MatrixOne Git4Data Deep Dive (Part 3): Under the Hood — Why Snapshot, Diff, and Merge Are This Fast

In the first two parts we covered why data needs Git, then went hands-on and ran every Git primitive on a million rows. That hands-on piece ended with a slightly surprising table:

Table size	`CREATE SNAPSHOT`	`CLONE`	`DATA BRANCH DIFF` (1000 rows changed)
1,000,000	6 ms	6 ms	13 ms
10,000,000	8 ms	8 ms	21 ms
100,000,000	5 ms	25 ms	23 ms

The data grew 100×, yet snapshot time stays essentially constant, clone rises only from 6 ms to 25 ms, and diff basically tracks how many rows you changed. On a larger dataset it's even clearer: on a 600-million-row table, a clone takes 0.2 seconds.

At first glance this doesn't add up — how can copying 600 million rows finish in the blink of an eye? In this part we lift the hood and explain how the storage layer pulls it off. The conclusion up front:

In MatrixOne, version control isn't a layer bolted on top of the database — it's a natural product of its storage engine. Once you understand how the data is stored, "version in milliseconds" stops looking like magic and becomes almost the only sensible outcome.

Meet MatrixOne first: three node types, storage and compute separated

Before version control, you need a picture of MatrixOne's architecture — it's exactly what makes the operations below so cheap.

MatrixOne is a cloud-native, storage-compute-separated HTAP database. "Storage-compute separation" means compute and storage are fully decoupled: compute nodes don't durably hold data; the data lives in a shared object store underneath. The system is made of three node types plus a storage layer (see the figure):

MatrixOne architecture: CN / TN / LogService node types, data in object storage

CN (Compute Node): where SQL runs. A CN is stateless — it doesn't durably hold data; it reads from object storage when needed and uses local storage only as a cache. Because it's stateless, CNs scale out with load: add machines, add compute. The row at the top of the figure are the CNs.
TN (Transaction Node): the transaction decision-maker. It decides whether a transaction may commit, serializes committed logs into one ordered stream, and pushes that WAL (write-ahead log) to the CNs subscribed to the relevant tables.
LogService: a Raft group (usually 3 nodes) that durably stores the WAL. It's the system's source of truth — as long as the log survives, a crash can be recovered from it.
Object Storage (S3): the final home of all table data — cheap, near-infinite, replicated by default.

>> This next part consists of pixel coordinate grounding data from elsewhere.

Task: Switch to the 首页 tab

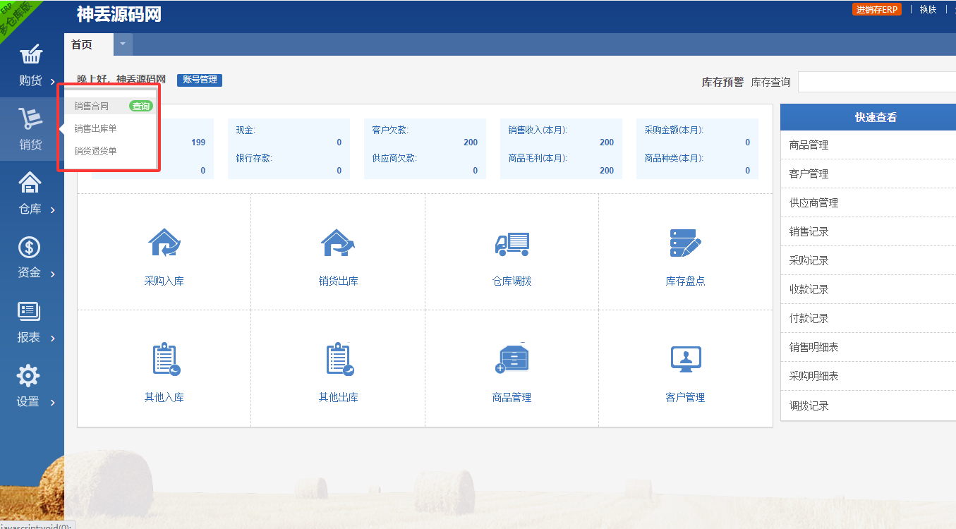Action: click(x=82, y=44)
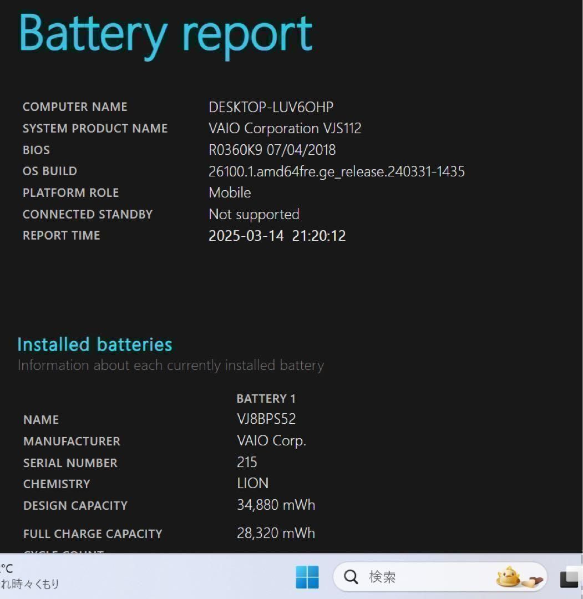Open the Windows Start menu
The height and width of the screenshot is (599, 583).
pyautogui.click(x=307, y=577)
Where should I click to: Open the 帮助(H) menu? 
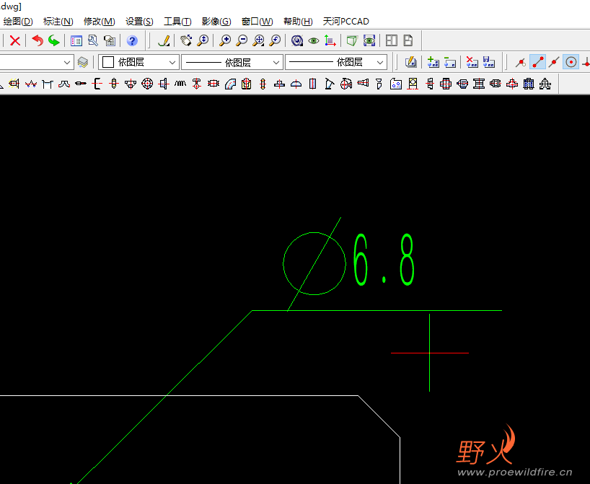(x=298, y=22)
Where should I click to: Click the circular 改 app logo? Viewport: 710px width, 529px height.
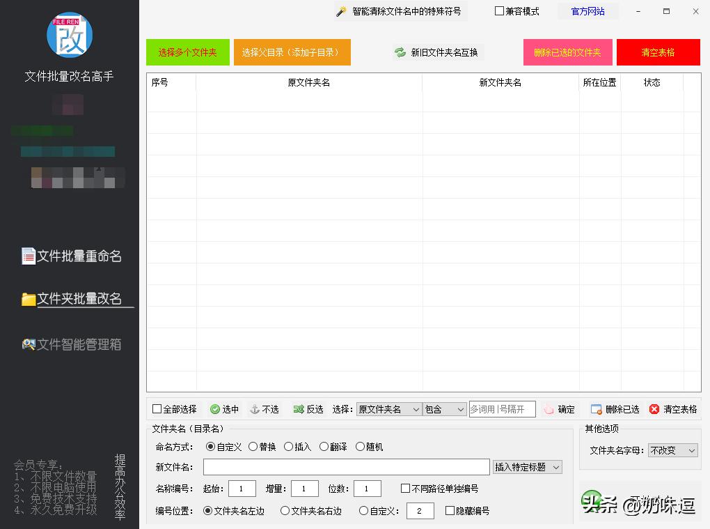pyautogui.click(x=70, y=34)
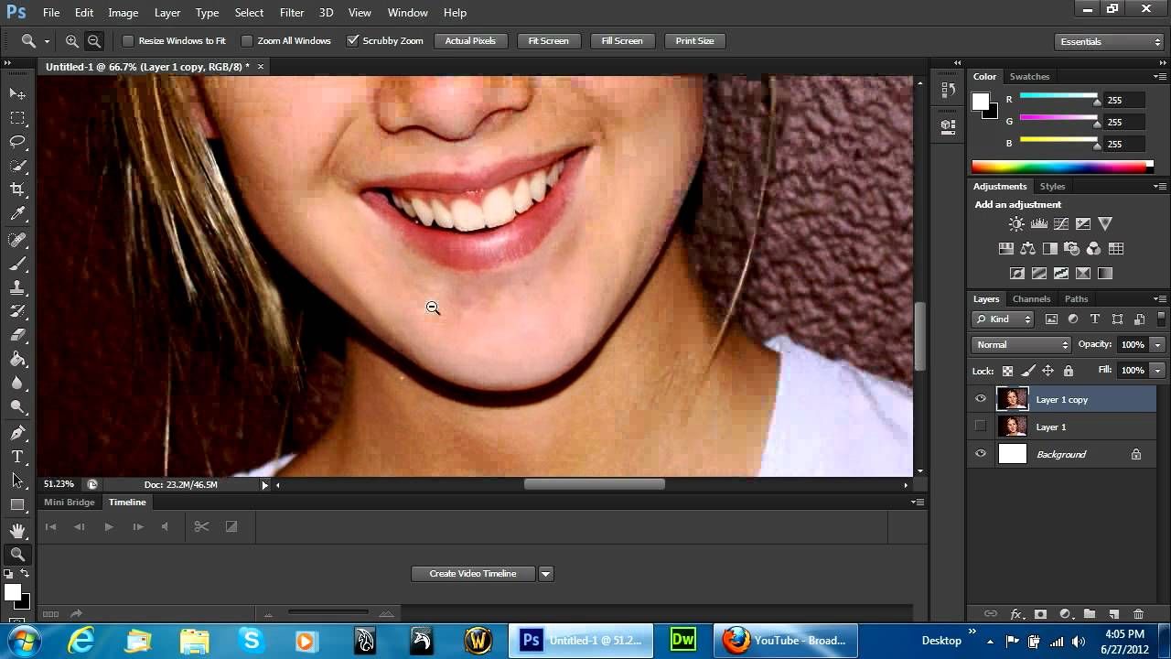Open the Normal blend mode dropdown

1021,345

The full path of a write: a transaction runs on a CN, staging its changes in a private workspace; on commit, the TN approves, writes the WAL into LogService to make it durable, then streams that WAL to all subscribing CNs so each updates its view of the table. Bulk data, though, is written directly to object storage by the CN, which hands the TN only the metadata of "which objects I wrote."

This architecture has two properties that matter for everything below:

Data and compute are decoupled — data exists independently in object storage, and a CN merely reads it. So "derive a branch of the data and let another set of compute run on it" inherently needs no data copy.
The substrate is immutable objects + a log — which happens to be the ideal foundation for version control. The next section goes into the storage layer.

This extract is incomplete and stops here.